RoyceLu/OpenR1-Distill-0.6B is a 0.8 billion parameter Qwen3-0.6B-Base model fine-tuned using the Open-R1 supervised distillation recipe on the Mixture-of-Thoughts dataset. This model is specifically optimized for reasoning-oriented text generation, demonstrating improved performance on benchmarks like AIME 2024 and GPQA Diamond compared to its base model.
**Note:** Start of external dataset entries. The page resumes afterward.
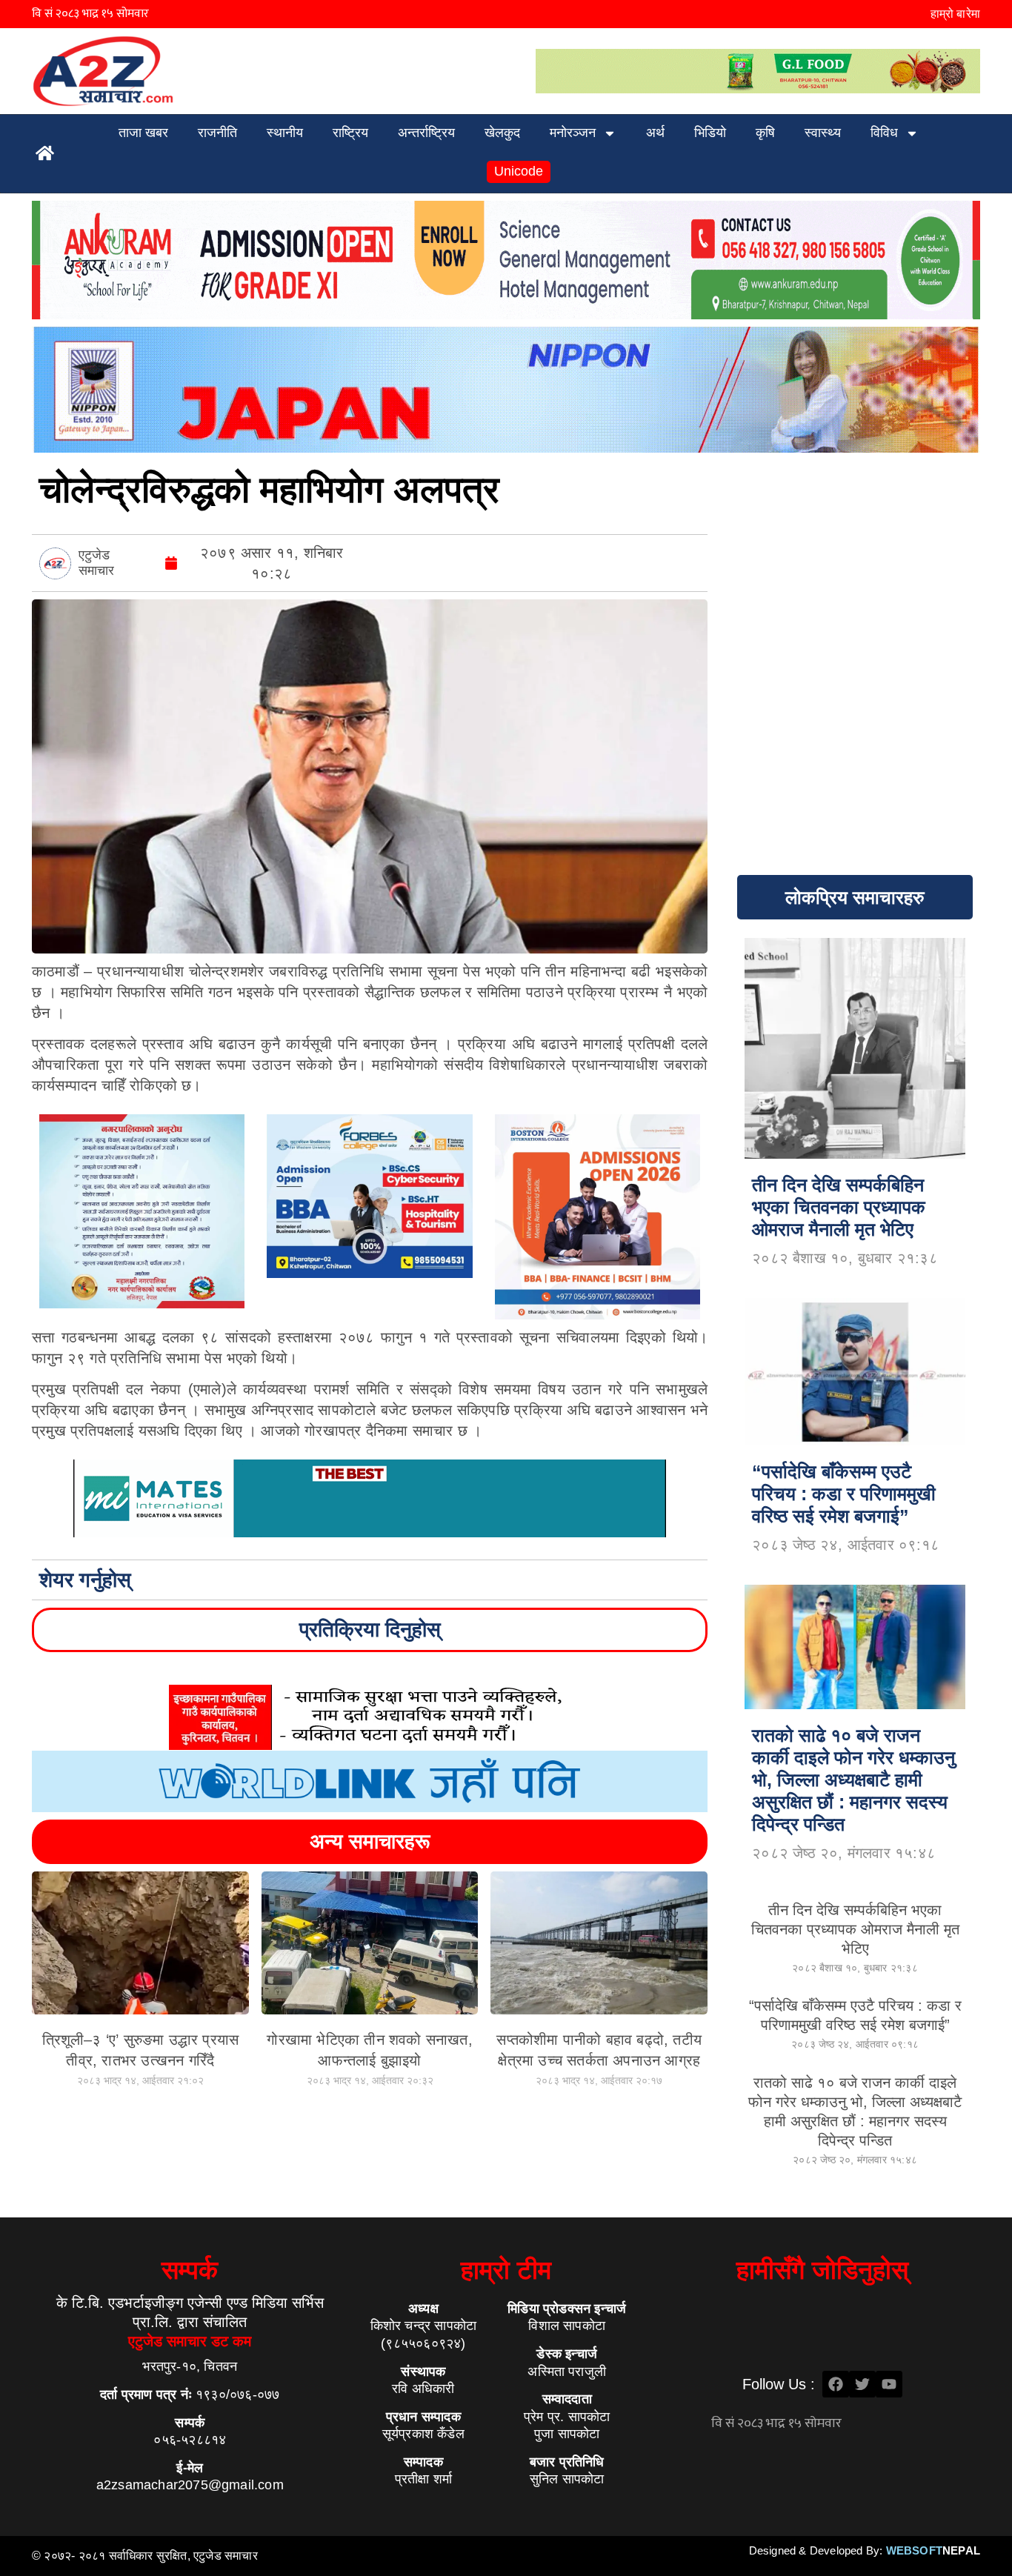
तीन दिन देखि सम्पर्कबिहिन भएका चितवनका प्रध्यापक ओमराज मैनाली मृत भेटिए (855, 1929)
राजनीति (217, 132)
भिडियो (710, 132)
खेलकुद (502, 132)
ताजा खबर (143, 132)
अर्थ (655, 132)
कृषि (765, 132)
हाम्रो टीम (506, 2269)
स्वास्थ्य (823, 132)
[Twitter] (862, 2384)
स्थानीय (285, 132)
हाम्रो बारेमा (955, 13)
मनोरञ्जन (573, 132)
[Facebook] (835, 2384)
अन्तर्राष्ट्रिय (426, 132)
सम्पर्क (190, 2269)
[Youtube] (889, 2384)
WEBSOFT (933, 2550)
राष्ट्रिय (350, 132)
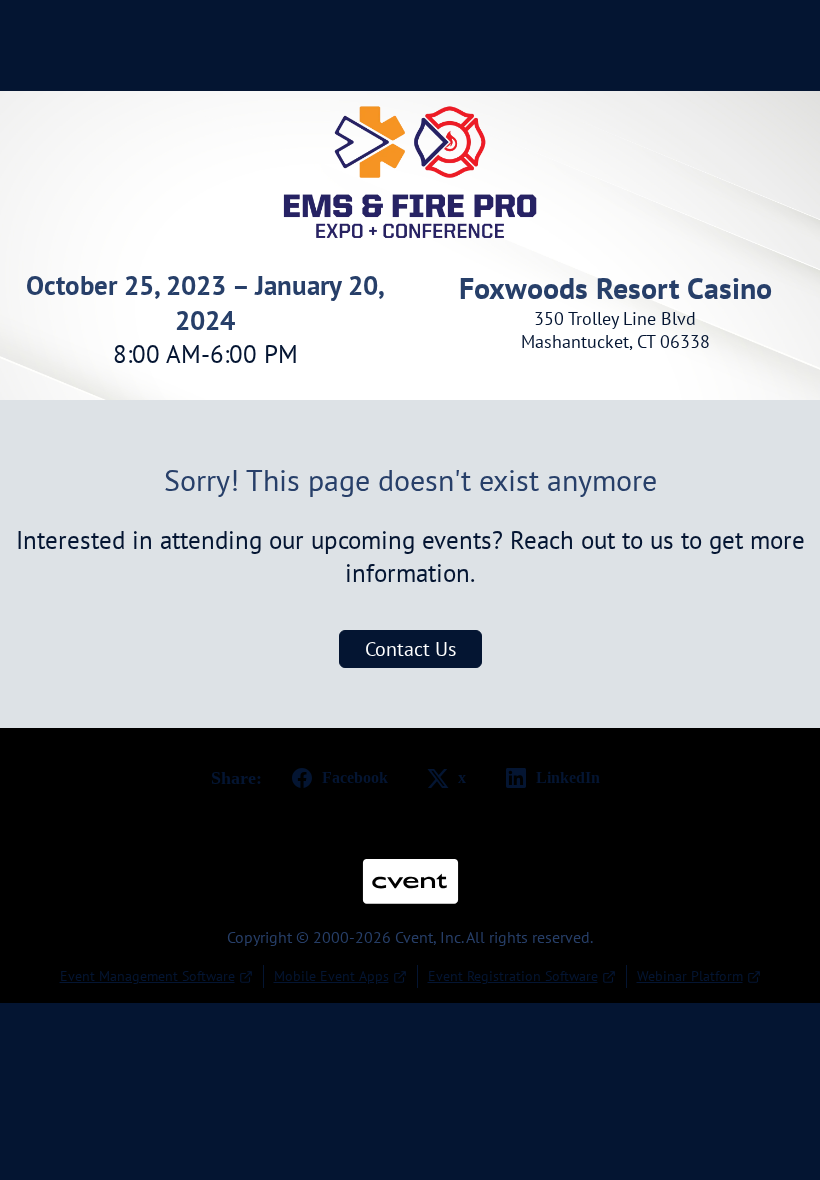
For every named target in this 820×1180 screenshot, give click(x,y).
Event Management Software (147, 976)
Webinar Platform (690, 976)
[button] (336, 778)
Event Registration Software (513, 976)
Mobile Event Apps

It features a 32768 token context length and is intended for applications requiring robust reasoning capabilities.
Loading preview...
OpenR1-Distill-0.6B: Reasoning-Oriented Distilled Model
OpenR1-Distill-0.6B is a 0.8 billion parameter language model developed by RoyceLu, based on the Qwen/Qwen3-0.6B-Base architecture. It has been fine-tuned using the Open-R1 supervised distillation recipe, leveraging the open-r1/Mixture-of-Thoughts dataset, which involved training on 349,317 samples over 5 epochs.
Key Capabilities & Features
- Reasoning Enhancement: Specifically fine-tuned for reasoning-oriented text generation, aiming to improve logical processing and problem-solving.
- Extended Context Window: Supports a maximum sequence length of 32768 tokens, allowing for processing longer inputs and generating more extensive outputs.
- Distillation Approach: Utilizes a supervised distillation recipe, transferring knowledge from a larger model (implied by Open-R1 recipe) to a smaller, more efficient 0.8B parameter model.
- Benchmark Improvements: Shows performance gains over its base model on benchmarks such as AIME 2024 (up to +0.73 pp) and GPQA Diamond (up to +1.89 pp) in specific
max_new_tokenssettings, indicating enhanced reasoning and general knowledge capabilities.
Good For
- Reasoning Tasks: Ideal for applications requiring logical deduction, problem-solving, and complex question answering.
- Resource-Constrained Environments: As a 0.8B parameter model, it offers a more efficient solution for reasoning tasks compared to larger models, while maintaining a substantial context window.
- Text Generation: Suited for generating coherent and contextually relevant text, particularly in scenarios where reasoning is a primary requirement.